Dalam permulaan surat Al-‘Alaq ini, Al-Qur’an menjelaskan terlebih dahulu perintah untuk membaca sebelum ia mengingatkan bahwa Allah telah menciptakan manusia dari segumpal darah.
Hal ini menjadi pengingat kita semua bahwa ilmu lah yang meninggikan derajat manusia dari sekedar makhluk yang diciptakan dari segumpal darah menjadi seorang yang dapat bermanfaat bagi sesamanya dengan ilmu yang ia miliki.
Dalam ayat yang lain, Al-Qur’an menjelaskan mengenai seruan untuk mencari ilmu. Sebagaimana dalam ayat
وَمَا كَانَ الْمُؤْمِنُونَ لِيَنْفِرُوا كَافَّةً فَلَوْلا نَفَرَ مِنْ كُلِّ فِرْقَةٍ مِنْهُمْ طَائِفَةٌ لِيَتَفَقَّهُوا فِي الدِّينِ وَلِيُنْذِرُوا قَوْمَهُمْ إِذَا رَجَعُوا إِلَيْهِمْ لَعَلَّهُمْ يَحْذَرُونَ (122)
“Dan tidak sepatutnya orang-orang mukmin itu semuanya pergi (ke medan perang). Mengapa sebagian dari setiap golongan di antara mereka tidak pergi untuk memperdalam pengetahuan agama mereka dan memberi peringatan kepada kaumnya apabila mereka telah kembali, agar mereka dapat menjaga dirinya” (Qs. At-Taubah ayat 122).
Ayat ini diturunkan sebagai sebuah peringatan bahwa sejak zaman Rasulullah Saw berjuang tidak hanya dengan pedang dan busur panah di medan perang, tetapi juga harus ada sebagian dari umat islam yang berjuang dalam jihad keilmuan. Hal ini dipertegas dengan pemakaiannya lafadz nafar dalaam ayat tersebut yang digunakan untuk makna bergegas dengan penuh semangat ke medan perang sebagaimana dalam ayat yang lain
يَا أَيُّهَا الَّذِينَ آَمَنُوا خُذُوا حِذْرَكُمْ فَانْفِرُوا ثُبَاتٍ أَوِ انْفِرُوا جَمِيعًا (71)
“Wahai orang-orang beriman! Bersiagalah kamu, dan bergegaslah maju (ke medan perang) secara berkelompok, atau bergegaslah bersama-sama (serentak)” (Qs.An-Nisa’ ayat 71).
Maka, disinilah pesan penting yang dibawa oleh Al-Qur’an agar setiap pemeluknya bersemangat untuk mencari ilmu sebagaimana para prajurit bersemangat berjihad di medan perang. Karena pada dasarnya berjuang untuk mengentaskan umat islam dari kebodohan adalah sama pentingnya dalam mempertahankan agama dan bangsa sebagaimana para prajurit dan tentara mempertahankan negara dari penjajahan asing.
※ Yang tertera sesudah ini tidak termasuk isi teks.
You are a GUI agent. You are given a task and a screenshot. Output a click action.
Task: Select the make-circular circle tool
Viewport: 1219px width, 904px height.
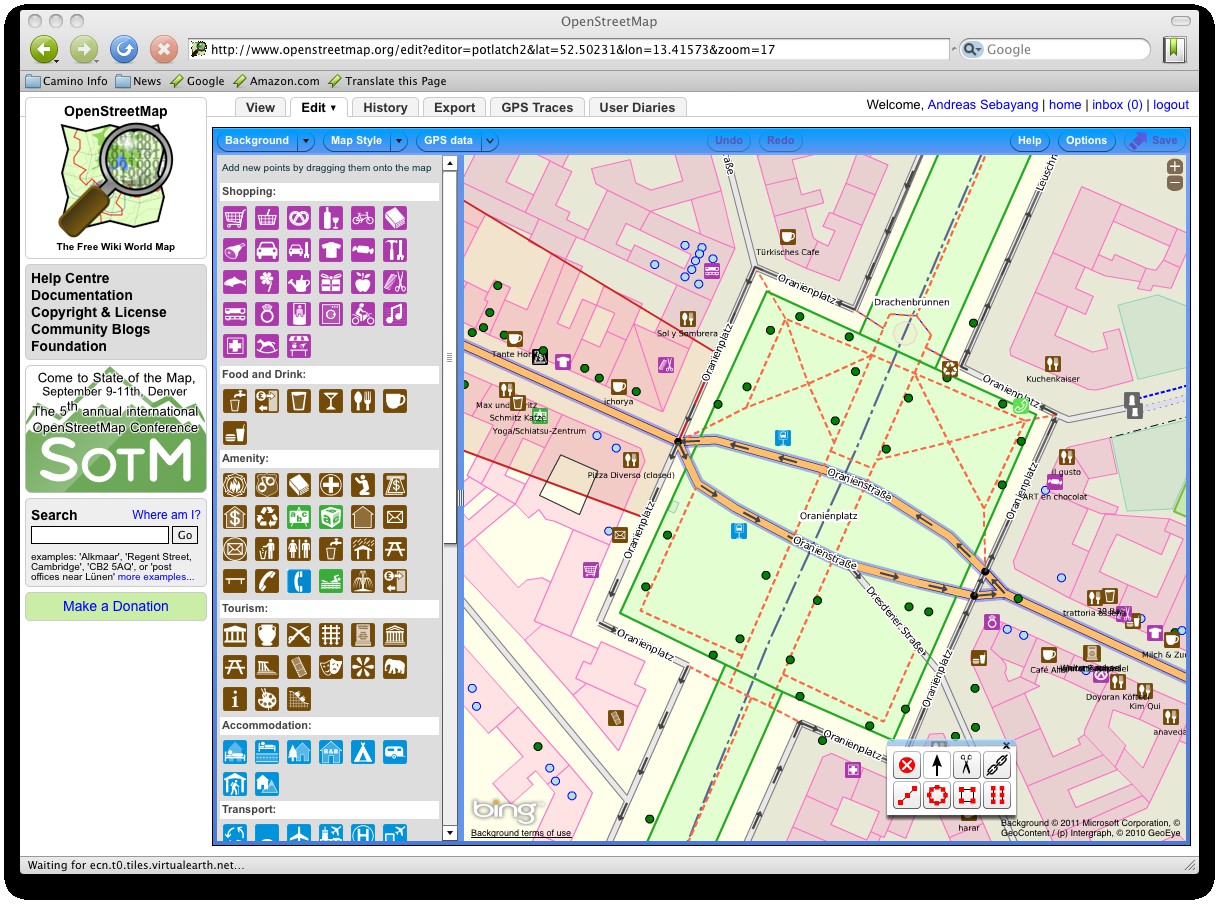[937, 796]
Semangat membara untuk mencari ilmu adalah teladan yang diajarkan oleh para nabi dan rasul. Hal ini dicontohkan oleh nabi Musa ketika ia dengan penuh semangat pantang menyerah mencari nabi Khidir untuk menimba ilmu darinya. Allah mengabadikan semangat membara nabi Musa dalam mencari ilmu dalam ayat Al-Qur’an
وَإِذْ قَالَ مُوسَى لِفَتَاهُ لا أَبْرَحُ حَتَّى أَبْلُغَ مَجْمَعَ الْبَحْرَيْنِ أَوْ أَمْضِيَ حُقُبًا (60)
“Dan (ingatlah) ketika Musa berkata kepada pembantunya, “Aku tidak akan berhenti (berjalan) sebelum sampai ke pertemuan dua laut atau aku akan berjalan terus-menerus sampai bertahun-tahun” (Qs. Al-Kahfi ayat 60)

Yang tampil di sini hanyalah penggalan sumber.